During the opening session however it was plain to see who was on top, the 2005 world champion winning seven of the nine frames played, including the first four and finishing off with back to back centuries to lead 7-2.
Still needing three frames for victory however, Murphy would have been well aware that he was not over the winning line yet, particularly against a player as renowned for comebacks as Selby during his career.
And whether it was the length of time since his last full-ranking event victory or rather the ‘Selby factor’ as Mark began to mount a comeback in the evening session, Murphy struggled to settle during the early stages of the second session.

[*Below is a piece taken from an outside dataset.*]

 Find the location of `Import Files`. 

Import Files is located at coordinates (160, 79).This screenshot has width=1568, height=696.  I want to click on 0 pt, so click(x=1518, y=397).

Following a break of 78 from Selby to begin the session, he then won a dramatic 11th frame on the black, following a fluke on the final red when attempting to escape from a snooker. As Murphy struggled to take his chances, he added the next to close to within just a couple of frames, before Shaun then won a tactical frame prior to the mid-session interval to steady the ship at 8-5.
From there, although Selby would not give up easily, as demonstrated by a tenacious chase for snookers in what would prove to be the 16th and final frame, the damage had been done and Murphy would run out a deserved 10-6 victor.

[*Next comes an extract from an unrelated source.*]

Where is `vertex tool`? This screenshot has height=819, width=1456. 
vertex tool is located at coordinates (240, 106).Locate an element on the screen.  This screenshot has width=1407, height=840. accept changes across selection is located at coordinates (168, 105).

Following heat of the moment talk of retirement following his 6-1 defeat to Selby at the Masters back in January, Murphy’s season has seen quite a turnaround, with titles in Gdynia and now China. Perhaps what will boost his confidence the most though is not just the silverware itself, but the calibre of player that he has had to defeat on his way, in particular this week.
Having edged out both form man Ding Junhui and former world champion Graeme Dott in deciding frames, Shaun then ended the run of two-time defending champion Mark Allen in the semi-finals, before his victory against friend and rival Selby today.
With the World Championship looming large, Murphy has timed his recent run well and it will be interesting to see whether he can carry this confidence through to the Crucible, though before that he has an appointment with Neil Robertson at the last 32 stage of the Players Championship Grand Finals later this month to attend to.
As for Selby, it is another final defeat, his eighth from 11 career ranking event finals and also his fifth from six in all competitions this season, surprising statistics given his ability and ranking. While I do not think that he is playing and scoring as heavily as a couple of seasons ago, his consistency cannot be disputed and he will now be hoping to go one better before the end of this season, either in Preston, or preferably at the Crucible in April.
So what of the event in general? It has been a difficult one to follow from afar, inevitably due to the timezone differences, but with a couple of matches settled by re-spotted blacks, fluked blacks and in the case of the outstanding last 16 match between John Higgins and Judd Trump, an exceptional comeback, it has not been without drama.
Of course there have also been significant developments in the race for World Championship seedings, with Mark Allen’s last four run assuring him of his place at the Crucible Theatre, but I will cover these implications in more detail and what is still to play for in Preston in a separate post.
Next up, eight unusually snooker-free days, before we return to Preston for the first time in nine years for the Players Championship Grand Finals.